The 2021 proxy season was expected to be dramatic, and initially, vote trends showed increased opposition to say-on-pay as well as several high-profile meetings indicating substantial shifts in shareholder sentiment on ESG risks. However, deeper into the season, oppositional voting declined, and trends became more nuanced. The findings are presented in Semler Brossy’s final
2021 Say on Pay Report; highlights include:
- The failed vote rate for the Russell 3000 was 2.8% compared to 2.2% in 2020 while the S&P 500 failure rate was 3.7%, up from 2.2% in 2020.
- 18 of the 56 failures in the Russell 3000 were likely driven by COVID-19 related adjustments to CEO pay.
- S&P 500 companies that held earlier meetings saw markedly higher failed votes rates – 10.5% - while later on, the rate trended down to 3.7%. However, the failure rate for the Russell 3000 showed more moderate fluctuation – from 4.0% of early meetings to 2.8% by the end of the season.
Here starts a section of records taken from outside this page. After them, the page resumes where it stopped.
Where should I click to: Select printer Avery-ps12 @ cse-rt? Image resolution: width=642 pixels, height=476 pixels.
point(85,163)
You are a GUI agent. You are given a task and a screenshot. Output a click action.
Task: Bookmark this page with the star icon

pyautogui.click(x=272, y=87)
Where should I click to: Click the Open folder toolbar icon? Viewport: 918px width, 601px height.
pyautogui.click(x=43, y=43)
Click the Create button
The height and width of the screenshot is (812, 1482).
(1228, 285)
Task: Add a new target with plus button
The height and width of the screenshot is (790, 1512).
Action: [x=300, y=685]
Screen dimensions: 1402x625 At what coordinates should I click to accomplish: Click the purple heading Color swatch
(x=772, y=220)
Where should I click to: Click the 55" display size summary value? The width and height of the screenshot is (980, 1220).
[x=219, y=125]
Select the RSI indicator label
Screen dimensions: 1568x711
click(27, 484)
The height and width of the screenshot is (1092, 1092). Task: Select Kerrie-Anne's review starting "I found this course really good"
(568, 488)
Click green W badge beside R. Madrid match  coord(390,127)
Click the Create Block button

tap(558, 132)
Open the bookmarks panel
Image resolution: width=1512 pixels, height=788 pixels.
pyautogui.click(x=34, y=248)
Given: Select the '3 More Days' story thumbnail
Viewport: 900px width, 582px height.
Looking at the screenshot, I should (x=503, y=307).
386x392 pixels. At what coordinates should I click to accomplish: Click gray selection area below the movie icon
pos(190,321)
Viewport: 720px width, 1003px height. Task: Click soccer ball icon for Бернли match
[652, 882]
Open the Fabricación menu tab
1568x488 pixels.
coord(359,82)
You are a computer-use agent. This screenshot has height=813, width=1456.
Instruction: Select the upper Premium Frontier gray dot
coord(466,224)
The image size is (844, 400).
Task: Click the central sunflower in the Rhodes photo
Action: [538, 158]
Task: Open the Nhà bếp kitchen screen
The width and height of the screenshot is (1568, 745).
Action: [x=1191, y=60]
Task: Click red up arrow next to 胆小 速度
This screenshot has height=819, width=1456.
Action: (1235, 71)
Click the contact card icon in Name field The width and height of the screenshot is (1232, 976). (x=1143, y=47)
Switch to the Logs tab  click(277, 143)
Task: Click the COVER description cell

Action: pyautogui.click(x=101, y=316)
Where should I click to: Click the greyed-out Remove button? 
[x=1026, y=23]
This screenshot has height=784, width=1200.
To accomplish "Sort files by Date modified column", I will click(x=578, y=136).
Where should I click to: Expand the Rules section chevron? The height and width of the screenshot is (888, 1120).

- The article speculates that investors may have modified their evaluation processes as proxy season progressed while companies with later meeting dates beefed up their disclosures.
- Though there is no formal schedule, industries tend to cluster their annual meetings. For example, the oil and gas industry has generally held earlier meetings and has faced shareholder discontent for several years, leading to a cluster of failed votes in early April.
- Companies in the utilities (94.5%) and materials (93.2%) saw the highest levels of average support. Despite the vast challenges of the pandemic, consumer discretionary companies saw broad support – 89.8% on average.
- ISS recommended against 10.9% of Russell 3000 companies, unchanged from last year.
- The average support level for a company with an “against” vote recommendation from ISS was 31% lower than those with a “for” recommendation. That is the near the historical high of 32%.
- Average support and failed vote rates for equity plan votes (which are binding, unlike a say on pay vote) were unchanged – 89.2% and 0.5%, respectively.
It is not clear if voting patterns will carry forward. The article specifically notes that problematic pay practices and special awards each saw increases in driving negative votes. Problematic practices were prominent in 75% of negative votes in 2021, jumping from 56% last year. Special awards increased to 57% versus 36% in 2020. If special awards decline substantially in 2021, it is likely that 2022 vote results will shift towards normal for say-on-pay.